External multicenter validation
An independent test set from the Danish Center for Sleep Medicine (DCSM) comprised 81 PD, 36 iRBD, and 87 sleep‑clinic controls (total = 204). On this cohort, the fine‑tuned model’s mean κ improved from 0.60 to 0.64 and the median κ from 0.64 to 0.69 (both p < 0.001), demonstrating that the adaptation generalized across different recording equipment, scoring protocols, and geographic locations.

Human‑model disagreement analysis
To investigate residual errors, the authors identified PSGs where the model and the original human scorer disagreed (κ < 0.6). A second blinded human scorer re‑rated these recordings. The inter‑rater κ for these problematic epochs was similarly low, indicating that the disagreement stemmed from intrinsically ambiguous sleep segments rather than model failure. This finding underscores the importance of considering human scoring variability when benchmarking AI systems.

Confidence‑based REM optimization
U‑Sleep outputs a probability distribution for each epoch, which the authors leveraged as a confidence score. By imposing a threshold (≥ 0.8) on this score for REM epochs, they filtered out low‑confidence predictions. This post‑processing step boosted the proportion of correctly identified REM epochs from 85 % to 95.5 % while still preserving at least five minutes of REM sleep in 95 % of subjects—a clinically acceptable trade‑off that enhances the reliability of REM‑focused biomarkers such as iRBD.

Implications and future directions
The study demonstrates a pragmatic pipeline: (1) pre‑train on a large, heterogeneous dataset; (2) fine‑tune on disease‑specific data; (3) validate across independent centers. This approach yields a model that is both accurate and robust to variations in hardware and scoring conventions, making it suitable for large‑scale screening programs. Clinically, automated, high‑confidence REM detection could accelerate the identification of iRBD, a prodromal marker for PD, thereby facilitating earlier intervention trials.

Limitations include the predominance of European/North‑American sites, which may limit applicability to other populations, and the residual errors in lighter sleep stages (N1/N2) that still require improvement. Future work could explore real‑time deployment, integration of additional physiological signals (e.g., heart‑rate variability, actigraphy), and extension to other neurodegenerative disorders such as Alzheimer’s disease.

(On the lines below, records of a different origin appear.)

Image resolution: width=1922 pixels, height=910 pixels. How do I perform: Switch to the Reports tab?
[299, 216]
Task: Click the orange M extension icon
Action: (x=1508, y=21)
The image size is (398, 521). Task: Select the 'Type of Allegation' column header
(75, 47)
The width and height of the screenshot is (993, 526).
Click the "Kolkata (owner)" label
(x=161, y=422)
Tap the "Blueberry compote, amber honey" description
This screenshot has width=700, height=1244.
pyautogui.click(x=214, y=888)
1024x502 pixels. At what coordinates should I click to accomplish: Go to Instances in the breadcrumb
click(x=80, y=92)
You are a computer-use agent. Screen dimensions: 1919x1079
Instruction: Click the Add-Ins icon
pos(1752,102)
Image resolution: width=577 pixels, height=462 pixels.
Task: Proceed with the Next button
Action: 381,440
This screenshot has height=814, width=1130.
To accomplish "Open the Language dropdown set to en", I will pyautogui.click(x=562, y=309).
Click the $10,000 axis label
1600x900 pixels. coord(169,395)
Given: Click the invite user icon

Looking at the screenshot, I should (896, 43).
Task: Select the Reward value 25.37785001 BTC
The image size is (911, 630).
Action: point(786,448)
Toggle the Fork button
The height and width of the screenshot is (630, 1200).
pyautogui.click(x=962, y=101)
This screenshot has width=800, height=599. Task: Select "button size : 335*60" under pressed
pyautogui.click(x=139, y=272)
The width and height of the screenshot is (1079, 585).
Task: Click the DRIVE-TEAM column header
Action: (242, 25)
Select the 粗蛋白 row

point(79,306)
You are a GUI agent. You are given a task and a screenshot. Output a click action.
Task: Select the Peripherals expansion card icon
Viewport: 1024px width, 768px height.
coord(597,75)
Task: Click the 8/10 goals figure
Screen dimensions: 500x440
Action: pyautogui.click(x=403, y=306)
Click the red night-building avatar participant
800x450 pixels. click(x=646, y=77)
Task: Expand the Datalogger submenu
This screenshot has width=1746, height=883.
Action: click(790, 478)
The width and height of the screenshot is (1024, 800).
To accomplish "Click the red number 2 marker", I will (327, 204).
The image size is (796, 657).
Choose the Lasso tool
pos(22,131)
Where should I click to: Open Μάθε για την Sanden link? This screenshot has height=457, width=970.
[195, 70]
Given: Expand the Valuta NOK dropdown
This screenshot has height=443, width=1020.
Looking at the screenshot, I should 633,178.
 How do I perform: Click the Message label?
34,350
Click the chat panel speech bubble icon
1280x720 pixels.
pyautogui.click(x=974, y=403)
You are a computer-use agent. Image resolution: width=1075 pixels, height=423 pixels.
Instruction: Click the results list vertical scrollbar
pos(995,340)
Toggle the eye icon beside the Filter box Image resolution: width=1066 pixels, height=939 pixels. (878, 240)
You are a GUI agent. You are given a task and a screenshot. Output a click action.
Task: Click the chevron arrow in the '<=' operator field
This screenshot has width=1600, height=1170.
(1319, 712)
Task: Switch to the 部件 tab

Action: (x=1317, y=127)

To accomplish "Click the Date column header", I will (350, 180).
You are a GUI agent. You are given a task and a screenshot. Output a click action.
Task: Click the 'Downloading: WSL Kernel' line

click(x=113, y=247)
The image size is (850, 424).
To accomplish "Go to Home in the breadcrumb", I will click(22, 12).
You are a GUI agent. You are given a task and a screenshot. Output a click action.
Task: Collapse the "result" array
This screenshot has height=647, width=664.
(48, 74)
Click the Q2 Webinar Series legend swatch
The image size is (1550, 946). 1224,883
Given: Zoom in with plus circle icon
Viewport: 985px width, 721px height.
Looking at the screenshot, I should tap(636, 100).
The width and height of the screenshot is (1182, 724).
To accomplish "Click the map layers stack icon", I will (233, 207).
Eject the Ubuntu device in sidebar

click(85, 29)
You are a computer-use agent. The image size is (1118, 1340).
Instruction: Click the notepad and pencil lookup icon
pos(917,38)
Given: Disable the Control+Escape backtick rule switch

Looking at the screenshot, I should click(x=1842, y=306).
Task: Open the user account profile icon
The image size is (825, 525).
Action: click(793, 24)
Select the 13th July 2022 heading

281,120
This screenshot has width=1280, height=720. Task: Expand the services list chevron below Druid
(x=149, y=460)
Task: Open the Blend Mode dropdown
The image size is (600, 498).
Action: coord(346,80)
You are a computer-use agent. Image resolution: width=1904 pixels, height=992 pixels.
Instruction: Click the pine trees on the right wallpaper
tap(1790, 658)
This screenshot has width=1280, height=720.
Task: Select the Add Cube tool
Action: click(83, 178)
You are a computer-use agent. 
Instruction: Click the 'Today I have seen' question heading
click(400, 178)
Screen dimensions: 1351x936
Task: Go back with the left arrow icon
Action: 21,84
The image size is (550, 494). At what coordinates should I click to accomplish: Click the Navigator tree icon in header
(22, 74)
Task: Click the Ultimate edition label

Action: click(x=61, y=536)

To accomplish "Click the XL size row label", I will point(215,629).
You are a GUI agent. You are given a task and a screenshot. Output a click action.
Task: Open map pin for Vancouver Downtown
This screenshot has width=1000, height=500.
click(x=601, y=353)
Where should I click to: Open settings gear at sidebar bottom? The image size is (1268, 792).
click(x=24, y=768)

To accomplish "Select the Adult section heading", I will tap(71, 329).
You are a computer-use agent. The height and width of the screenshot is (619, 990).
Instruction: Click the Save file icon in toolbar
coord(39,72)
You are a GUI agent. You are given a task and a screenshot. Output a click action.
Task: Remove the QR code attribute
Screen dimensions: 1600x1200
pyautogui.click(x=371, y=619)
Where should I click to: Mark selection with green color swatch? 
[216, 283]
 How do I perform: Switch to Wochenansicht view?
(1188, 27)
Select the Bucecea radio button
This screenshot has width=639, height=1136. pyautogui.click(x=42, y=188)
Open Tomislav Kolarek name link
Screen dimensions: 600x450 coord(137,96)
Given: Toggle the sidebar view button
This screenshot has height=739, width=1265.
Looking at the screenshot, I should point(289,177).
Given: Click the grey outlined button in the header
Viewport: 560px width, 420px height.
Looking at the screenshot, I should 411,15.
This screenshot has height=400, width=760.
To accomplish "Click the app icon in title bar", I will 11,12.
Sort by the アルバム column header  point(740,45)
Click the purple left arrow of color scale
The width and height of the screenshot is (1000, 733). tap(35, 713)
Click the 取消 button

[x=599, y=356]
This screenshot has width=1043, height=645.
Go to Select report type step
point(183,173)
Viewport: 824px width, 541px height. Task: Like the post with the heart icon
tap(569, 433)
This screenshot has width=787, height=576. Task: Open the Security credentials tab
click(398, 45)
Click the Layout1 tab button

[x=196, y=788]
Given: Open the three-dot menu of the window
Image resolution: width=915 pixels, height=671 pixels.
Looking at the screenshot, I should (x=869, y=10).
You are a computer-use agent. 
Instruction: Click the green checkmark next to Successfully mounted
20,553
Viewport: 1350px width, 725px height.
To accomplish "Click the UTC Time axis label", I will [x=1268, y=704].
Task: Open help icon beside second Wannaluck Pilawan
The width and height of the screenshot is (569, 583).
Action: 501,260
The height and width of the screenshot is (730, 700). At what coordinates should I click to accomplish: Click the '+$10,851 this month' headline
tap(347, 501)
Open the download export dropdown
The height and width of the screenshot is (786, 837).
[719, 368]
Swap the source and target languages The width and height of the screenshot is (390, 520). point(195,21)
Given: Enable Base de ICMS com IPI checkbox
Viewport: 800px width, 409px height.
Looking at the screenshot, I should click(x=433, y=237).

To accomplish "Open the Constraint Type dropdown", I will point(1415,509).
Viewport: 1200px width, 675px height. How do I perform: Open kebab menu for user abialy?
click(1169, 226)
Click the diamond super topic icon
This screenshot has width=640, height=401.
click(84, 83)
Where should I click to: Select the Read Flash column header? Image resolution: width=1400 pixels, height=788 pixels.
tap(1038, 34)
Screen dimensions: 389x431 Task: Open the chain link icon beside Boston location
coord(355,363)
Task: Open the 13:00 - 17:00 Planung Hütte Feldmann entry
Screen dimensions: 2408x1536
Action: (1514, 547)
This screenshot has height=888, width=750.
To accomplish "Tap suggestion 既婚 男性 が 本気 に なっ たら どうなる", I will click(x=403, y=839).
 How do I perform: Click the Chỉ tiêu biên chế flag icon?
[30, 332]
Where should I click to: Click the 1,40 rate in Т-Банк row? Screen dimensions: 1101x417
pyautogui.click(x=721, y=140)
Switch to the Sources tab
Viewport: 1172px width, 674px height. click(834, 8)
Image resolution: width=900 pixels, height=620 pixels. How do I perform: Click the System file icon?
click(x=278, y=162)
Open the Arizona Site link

In summary, by fine‑tuning a deep neural network originally trained on a massive non‑neurodegenerative PSG cohort, the authors produced a generalized, high‑performing automated sleep staging system for PD and iRBD. The model achieves κ values comparable to expert human scorers, retains performance across multiple centers, and, with confidence‑based filtering, delivers highly reliable REM staging—paving the way for scalable, AI‑driven sleep diagnostics in neurodegenerative disease research and clinical practice.